Market Intelligence

Tourist arrivals, source markets, segments and recovery metrics — from CBS, the Ministry of Tourism and international bodies.

⚡ Key points

  • 2025 arrivals ~1.3M (+37% YoY) — still only ~29% of 2019’s 4.55M.
  • 2026 rebounding fast: Jan +50%+ YoY (~120–125k); Feb +33% YoY (~117.6k).
  • Top markets 2025: USA 447,100 · France 176,100 · UK 104,000 (~55% combined).
  • Value up: spend ~$1,622/visitor ex-flights (from ~$1,427); avg stay 9.3 nights (from 11.4).
  • Segments: VFR ~50% · Pilgrimage ~19% (depressed) · Leisure ~14%.
  • Supply: hotel expansion underway (Fattal +8 hotels / ~1,000 rooms); airfares easing as capacity returns.

🎯 Key insights

  • The recovery is led by VFR and resilient leisure, not yet by pilgrimage — the swing factor for a full rebound.
  • Higher spend, shorter stays: value per visitor is rising while length compresses — design for spend density.
  • The US is the growth engine but connectivity-constrained — it will surge once direct lift returns.
  • Momentum is genuine but off a low base: 2026 is recovery, not yet pre-war volume.

📋 Summary

Israel’s inbound market is in a clear, broad-based recovery in 2026, off a deep wartime trough. 2025 closed at ~1.3 million arrivals (+37% on 2024, ~29% of 2019’s 4.55 million); 2026 opened with double-digit monthly gains (January +50%+, February +33% year-on-year). The USA, France and the UK remain the anchor markets (~55% combined), spend per visitor has risen, and hotel supply is expanding — though pilgrimage, a major pre-war segment, has yet to return at scale.

📈 Arrivals & trajectory

2025: ~1.3M arrivals, +37% on 2024, recovering toward but well below the 2019 record of 4.55M (~29%). 2026 momentum is strong off the low base — January ~120–125k (+50%+ YoY) and February ~117.6k (+33% YoY) per CBS — trending up month-on-month as advisories ease and seats return.

🌍 Source markets (2025)

MarketVisitorsTrendConnectivity
United States447,100Largest; no direct US lift in 2026
France176,1002nd; strong connectivity
United Kingdom104,0003rd; BA returning Aug, Wizz live
Germany⚠ n/aLufthansa Group resuming 1 Jul
Russia⚠ n/aReduced since 2022; limited connectivity
India⚠ n/aEmerging; Air India resumed 1 Jun

🧳 Tourism segments

SegmentShareTrend
VFR (visiting friends & relatives)~50%
Pilgrimage~19%↓ (many 2026 faith tours postponed)
Leisure / vacation~14%
Business / MICESmall
MedicalSmall

🏨 Supply & pricing

Hotel capacity is expanding (Fattal announced eight new hotels / ~1,000 rooms), supported by government grants. Airfares are elevated near-term on thin foreign-carrier supply but easing as capacity and competition return; a favourable exchange rate reinforces value for inbound visitors.

🧠 Analyst’s insight

The recovery is genuine but uneven in composition. It is carried by VFR and resilient leisure, while pilgrimage — historically a fifth of arrivals and the backbone of many operators’ programmes — remains suppressed pending stability and connectivity. A return to pre-war volume depends less on incremental leisure growth than on the faith-based segment re-committing, which tracks the security narrative and the restoration of direct lift.
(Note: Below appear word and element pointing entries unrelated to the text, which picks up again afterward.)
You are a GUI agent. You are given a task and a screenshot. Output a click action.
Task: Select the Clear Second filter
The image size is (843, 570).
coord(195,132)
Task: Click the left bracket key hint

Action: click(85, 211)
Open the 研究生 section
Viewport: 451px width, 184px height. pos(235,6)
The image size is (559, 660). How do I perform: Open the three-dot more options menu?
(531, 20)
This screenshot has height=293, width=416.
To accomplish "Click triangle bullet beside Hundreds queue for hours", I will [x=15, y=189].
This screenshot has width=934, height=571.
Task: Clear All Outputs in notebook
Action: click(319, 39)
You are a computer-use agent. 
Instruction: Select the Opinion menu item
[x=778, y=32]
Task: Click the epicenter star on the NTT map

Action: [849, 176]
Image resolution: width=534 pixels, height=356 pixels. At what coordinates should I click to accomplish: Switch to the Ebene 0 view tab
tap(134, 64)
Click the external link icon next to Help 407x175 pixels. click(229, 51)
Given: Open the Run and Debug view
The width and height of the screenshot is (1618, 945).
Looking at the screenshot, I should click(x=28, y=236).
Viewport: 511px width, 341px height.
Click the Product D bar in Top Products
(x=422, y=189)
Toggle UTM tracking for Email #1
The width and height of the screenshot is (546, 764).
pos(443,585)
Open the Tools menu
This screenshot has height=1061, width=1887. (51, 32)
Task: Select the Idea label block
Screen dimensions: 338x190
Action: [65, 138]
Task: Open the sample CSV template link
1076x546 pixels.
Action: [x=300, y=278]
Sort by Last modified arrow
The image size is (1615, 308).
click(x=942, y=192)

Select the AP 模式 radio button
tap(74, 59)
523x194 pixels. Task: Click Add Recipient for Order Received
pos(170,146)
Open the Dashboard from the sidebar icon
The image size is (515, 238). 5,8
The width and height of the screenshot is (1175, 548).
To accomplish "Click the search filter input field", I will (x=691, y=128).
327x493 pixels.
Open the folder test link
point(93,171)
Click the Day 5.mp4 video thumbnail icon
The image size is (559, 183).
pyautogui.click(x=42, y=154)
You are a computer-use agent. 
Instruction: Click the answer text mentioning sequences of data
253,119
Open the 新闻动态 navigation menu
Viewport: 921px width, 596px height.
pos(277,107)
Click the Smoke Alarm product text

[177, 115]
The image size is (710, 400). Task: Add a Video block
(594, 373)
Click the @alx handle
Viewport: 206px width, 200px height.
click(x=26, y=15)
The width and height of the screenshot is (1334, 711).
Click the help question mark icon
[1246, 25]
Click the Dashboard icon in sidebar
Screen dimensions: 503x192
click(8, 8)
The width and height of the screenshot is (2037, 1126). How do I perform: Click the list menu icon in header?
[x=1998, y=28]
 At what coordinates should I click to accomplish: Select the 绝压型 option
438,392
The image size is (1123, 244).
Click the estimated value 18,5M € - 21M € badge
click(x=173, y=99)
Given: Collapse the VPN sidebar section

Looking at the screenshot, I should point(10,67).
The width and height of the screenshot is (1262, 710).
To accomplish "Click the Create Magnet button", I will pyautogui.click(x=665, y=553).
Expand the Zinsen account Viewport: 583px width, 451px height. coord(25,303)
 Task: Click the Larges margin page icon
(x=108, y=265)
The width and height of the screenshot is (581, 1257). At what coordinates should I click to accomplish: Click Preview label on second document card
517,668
The second signal is value density: visitors spend more per head but stay fewer nights. That argues for itineraries engineered to capture spend (premium experiences, curated add-ons) within compressed durations. The US remains the single largest prize and the most connectivity-constrained — the market most likely to surge once direct flights return.

✅ Operator actions

  • Prioritise VFR and leisure demand now; keep pilgrimage programmes ready to scale when faith tours resume.
  • Design shorter, higher-value itineraries that capture rising per-visitor spend.
  • Track monthly CBS releases for momentum; position early for the US rebound tied to direct-lift restoration.
  • Use the favourable exchange rate and new hotel supply as concrete value selling points.

Figures from CBS and the Ministry of Tourism; some source-market splits are not separately reported in the latest release (⚠). Last updated: 24 June 2026, Israel time.